The United States Court of Appeals for the Third Circuit has stated a claimant's RFC and the hypothetical question relied upon by the ALJ "must reflect all of a claimant's impairments." Burns, 312 F.3d at 123 (emphasis in opinionl) (quoting Chrupcala v. Heckler, 829 F.2d 1269, 1276 (3d Cir. 1987)). "Where there exists in the record medically undisputed evidence of specific impairments not included in a hypothetical question" or RFC, the decision by the administrative law judge is not considered to be supported by substantial evidence. Id. (citations omitted) (emphasis added).

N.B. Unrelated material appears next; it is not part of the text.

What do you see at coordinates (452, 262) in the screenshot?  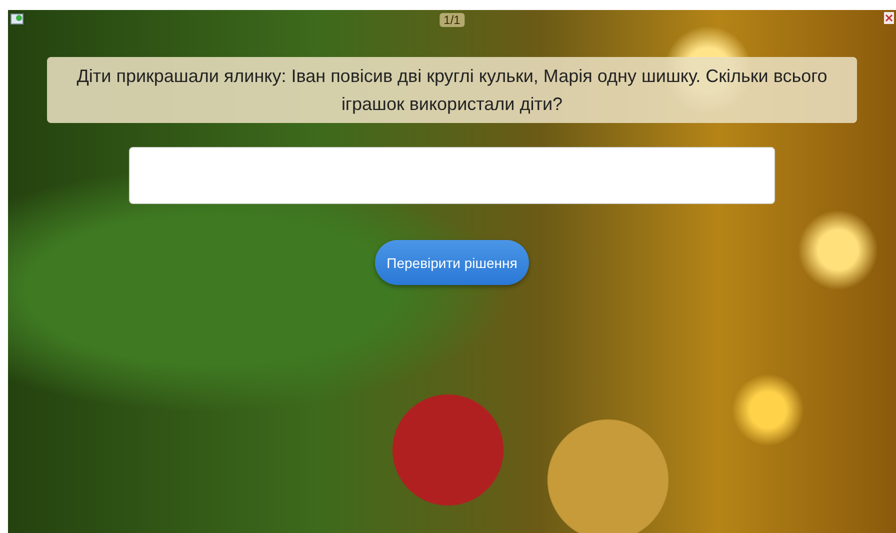 I see `check-button: Перевірити рішення` at bounding box center [452, 262].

In discussing plaintiff's mental impairments, the ALJ stated:
[Plaintiff's] [d]iagnosis was recurrent major depression, panic disorder without agoraphobia, and alcohol/polysubstance dependence in remission. Noting that claimant's "primary problems" involve physical health, Dr. Uran indicated that, apart from slight limitation in ability to carry out detailed instructions, claimant has no significant restrictions in mental capacity for vocational adjustment.
(R. at 16.) The ALJ discussed the assessments of Dr. Uran and Dr. Grant, which indicated that plaintiff would be able to perform the basic mental demands of competitive work on a sustained basis. (R. at 307.) The ALJ, however, did not adequately discuss why plaintiff's mental impairments did not present work-related limitations. The VE testified that:
[T]here are many very effective workers that have been diagnosed with mood disturbances and capable, very capable of sustaining gainful work activities, but of course, at some point, a mood disorder can become so severe that it does render the person incapable of working.
(R. at 648.) Because the ALJ's RFC finding contained no reference to mental health work-related limitations, and the ALJ did not explain why plaintiff's mental limitations did not affect her ability to work, the court is unable to conduct a meaningful review of the ALJ's finding that plaintiff had no significant mental health limitations. Upon remand the ALJ should discuss why plaintiff's mental impairments and limitations do or do not present work-related limitations.
Conclusion
After consideration of the cross-motions for summary judgment and the record as a whole, the court finds that the ALJ did not adequately explain certain findings in the decision and that the case needs to be remanded. Plaintiff's and Commissioner's motions for summary judgment will be DENIED. The decision of the ALJ will be remanded for proceedings consistent with this opinion.